ENTRIES SUPPLIED: Begin

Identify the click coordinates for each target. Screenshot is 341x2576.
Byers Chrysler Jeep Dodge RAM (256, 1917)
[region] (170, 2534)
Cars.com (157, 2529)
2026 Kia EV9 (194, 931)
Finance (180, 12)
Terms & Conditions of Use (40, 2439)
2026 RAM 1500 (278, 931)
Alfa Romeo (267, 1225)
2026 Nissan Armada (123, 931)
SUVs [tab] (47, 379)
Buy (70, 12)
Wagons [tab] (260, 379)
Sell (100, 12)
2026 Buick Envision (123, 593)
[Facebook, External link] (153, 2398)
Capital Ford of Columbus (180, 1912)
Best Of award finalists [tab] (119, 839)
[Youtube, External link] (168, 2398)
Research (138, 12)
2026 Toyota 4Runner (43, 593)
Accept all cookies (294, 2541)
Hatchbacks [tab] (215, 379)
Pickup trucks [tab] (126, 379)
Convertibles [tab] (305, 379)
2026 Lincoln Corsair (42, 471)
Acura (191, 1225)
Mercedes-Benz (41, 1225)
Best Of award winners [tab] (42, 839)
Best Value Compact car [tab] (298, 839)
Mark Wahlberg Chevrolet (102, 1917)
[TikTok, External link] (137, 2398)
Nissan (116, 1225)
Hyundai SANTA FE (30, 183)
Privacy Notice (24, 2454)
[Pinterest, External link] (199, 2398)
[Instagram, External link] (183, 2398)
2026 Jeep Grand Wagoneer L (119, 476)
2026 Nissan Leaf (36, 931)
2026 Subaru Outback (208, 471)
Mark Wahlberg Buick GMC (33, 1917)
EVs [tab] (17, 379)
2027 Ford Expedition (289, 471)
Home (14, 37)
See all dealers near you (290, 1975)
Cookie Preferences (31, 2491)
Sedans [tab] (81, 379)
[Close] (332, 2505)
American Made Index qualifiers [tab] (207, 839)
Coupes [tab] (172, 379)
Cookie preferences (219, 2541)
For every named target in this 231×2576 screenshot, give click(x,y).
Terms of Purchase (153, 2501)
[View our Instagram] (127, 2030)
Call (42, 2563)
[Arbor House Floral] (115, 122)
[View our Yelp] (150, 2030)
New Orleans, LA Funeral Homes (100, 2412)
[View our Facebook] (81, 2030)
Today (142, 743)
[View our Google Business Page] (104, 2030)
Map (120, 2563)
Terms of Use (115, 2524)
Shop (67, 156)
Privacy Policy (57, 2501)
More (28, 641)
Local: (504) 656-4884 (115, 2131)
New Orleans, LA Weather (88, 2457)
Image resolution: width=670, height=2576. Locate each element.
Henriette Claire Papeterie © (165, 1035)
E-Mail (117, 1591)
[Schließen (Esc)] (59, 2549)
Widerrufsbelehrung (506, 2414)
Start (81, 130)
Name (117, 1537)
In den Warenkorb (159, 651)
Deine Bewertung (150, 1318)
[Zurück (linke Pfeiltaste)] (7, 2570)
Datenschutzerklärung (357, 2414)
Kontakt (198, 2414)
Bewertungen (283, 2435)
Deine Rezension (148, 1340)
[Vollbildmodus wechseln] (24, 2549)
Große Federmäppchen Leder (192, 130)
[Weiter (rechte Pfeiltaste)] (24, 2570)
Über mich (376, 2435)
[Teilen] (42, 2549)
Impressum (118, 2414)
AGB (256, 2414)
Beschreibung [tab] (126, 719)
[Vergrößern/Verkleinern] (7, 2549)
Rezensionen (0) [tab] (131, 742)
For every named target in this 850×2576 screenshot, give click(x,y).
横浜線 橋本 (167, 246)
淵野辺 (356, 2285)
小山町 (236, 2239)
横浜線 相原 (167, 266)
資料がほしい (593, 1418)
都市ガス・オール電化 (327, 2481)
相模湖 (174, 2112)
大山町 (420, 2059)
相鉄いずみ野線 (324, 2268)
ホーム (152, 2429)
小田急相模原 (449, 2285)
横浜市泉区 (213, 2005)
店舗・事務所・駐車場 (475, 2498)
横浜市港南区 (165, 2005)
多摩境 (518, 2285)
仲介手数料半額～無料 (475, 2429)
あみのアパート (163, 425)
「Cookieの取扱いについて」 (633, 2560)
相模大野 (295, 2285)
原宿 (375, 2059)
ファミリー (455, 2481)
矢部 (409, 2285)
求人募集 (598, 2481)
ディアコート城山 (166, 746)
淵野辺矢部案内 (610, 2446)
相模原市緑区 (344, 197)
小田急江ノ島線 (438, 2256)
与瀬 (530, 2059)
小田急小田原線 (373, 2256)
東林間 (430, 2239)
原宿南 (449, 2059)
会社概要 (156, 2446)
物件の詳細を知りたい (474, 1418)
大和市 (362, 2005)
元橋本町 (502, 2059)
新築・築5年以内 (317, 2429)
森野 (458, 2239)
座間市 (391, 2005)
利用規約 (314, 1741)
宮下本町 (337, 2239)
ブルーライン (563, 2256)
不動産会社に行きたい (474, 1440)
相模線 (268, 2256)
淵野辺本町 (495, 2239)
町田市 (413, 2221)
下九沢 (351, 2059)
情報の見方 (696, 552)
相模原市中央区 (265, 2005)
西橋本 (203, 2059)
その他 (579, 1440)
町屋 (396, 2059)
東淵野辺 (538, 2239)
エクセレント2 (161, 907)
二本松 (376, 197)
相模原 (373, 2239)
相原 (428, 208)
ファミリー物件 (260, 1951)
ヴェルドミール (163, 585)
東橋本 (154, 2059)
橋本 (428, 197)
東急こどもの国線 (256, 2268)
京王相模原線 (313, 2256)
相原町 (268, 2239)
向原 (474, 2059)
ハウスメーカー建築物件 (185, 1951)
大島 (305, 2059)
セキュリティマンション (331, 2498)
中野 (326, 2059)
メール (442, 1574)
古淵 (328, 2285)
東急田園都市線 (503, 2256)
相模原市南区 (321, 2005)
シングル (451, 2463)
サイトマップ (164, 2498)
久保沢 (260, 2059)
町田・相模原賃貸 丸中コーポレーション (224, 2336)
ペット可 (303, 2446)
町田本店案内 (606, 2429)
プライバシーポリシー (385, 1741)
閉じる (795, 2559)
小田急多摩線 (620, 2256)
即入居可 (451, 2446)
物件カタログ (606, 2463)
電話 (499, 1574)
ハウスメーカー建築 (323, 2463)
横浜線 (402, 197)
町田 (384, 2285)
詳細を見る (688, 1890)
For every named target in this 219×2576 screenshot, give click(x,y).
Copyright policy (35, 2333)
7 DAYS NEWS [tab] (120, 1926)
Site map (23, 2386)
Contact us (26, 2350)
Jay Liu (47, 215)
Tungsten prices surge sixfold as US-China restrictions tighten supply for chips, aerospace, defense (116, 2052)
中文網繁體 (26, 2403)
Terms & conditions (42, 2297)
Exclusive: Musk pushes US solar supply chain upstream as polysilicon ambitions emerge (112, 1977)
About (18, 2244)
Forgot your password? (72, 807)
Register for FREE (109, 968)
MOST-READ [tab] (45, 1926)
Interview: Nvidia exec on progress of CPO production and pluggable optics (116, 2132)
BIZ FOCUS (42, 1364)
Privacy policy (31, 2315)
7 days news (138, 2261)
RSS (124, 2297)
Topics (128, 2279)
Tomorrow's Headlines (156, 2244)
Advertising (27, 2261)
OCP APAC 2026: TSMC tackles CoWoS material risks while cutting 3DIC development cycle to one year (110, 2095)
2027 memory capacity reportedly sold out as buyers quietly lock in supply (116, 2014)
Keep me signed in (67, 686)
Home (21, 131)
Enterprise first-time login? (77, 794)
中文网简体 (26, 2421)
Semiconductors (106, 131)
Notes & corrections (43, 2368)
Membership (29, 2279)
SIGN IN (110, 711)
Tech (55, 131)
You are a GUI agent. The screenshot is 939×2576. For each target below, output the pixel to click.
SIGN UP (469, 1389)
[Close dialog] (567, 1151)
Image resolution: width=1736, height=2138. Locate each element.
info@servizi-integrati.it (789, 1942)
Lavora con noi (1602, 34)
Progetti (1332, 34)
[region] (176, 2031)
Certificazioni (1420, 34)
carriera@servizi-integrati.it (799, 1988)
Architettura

ENTRIES SUPPLIED: End

PROBLEM DESCRIPTION:
Look above for the line holding "店舗・事務所・駐車場 (475, 2498)". Print it and every line after it, exactly, through the line holding "相原 (428, 208)".

EXERCISE ANSWER:
店舗・事務所・駐車場 (475, 2498)
横浜市港南区 (165, 2005)
多摩境 (518, 2285)
仲介手数料半額～無料 (475, 2429)
あみのアパート (163, 425)
「Cookieの取扱いについて」 (633, 2560)
相模大野 (295, 2285)
原宿 (375, 2059)
ファミリー (455, 2481)
矢部 (409, 2285)
求人募集 (598, 2481)
ディアコート城山 (166, 746)
淵野辺矢部案内 (610, 2446)
相模原市緑区 (344, 197)
小田急江ノ島線 (438, 2256)
与瀬 (530, 2059)
小田急小田原線 (373, 2256)
東林間 (430, 2239)
原宿南 (449, 2059)
会社概要 (156, 2446)
物件の詳細を知りたい (474, 1418)
大和市 (362, 2005)
元橋本町 (502, 2059)
新築・築5年以内 (317, 2429)
森野 (458, 2239)
座間市 (391, 2005)
利用規約 (314, 1741)
宮下本町 (337, 2239)
ブルーライン (563, 2256)
不動産会社に行きたい (474, 1440)
相模線 (268, 2256)
淵野辺本町 (495, 2239)
町田市 (413, 2221)
下九沢 (351, 2059)
情報の見方 (696, 552)
相模原市中央区 (265, 2005)
西橋本 (203, 2059)
その他 (579, 1440)
町屋 (396, 2059)
東淵野辺 (538, 2239)
エクセレント2 (161, 907)
二本松 (376, 197)
相模原 (373, 2239)
相原 (428, 208)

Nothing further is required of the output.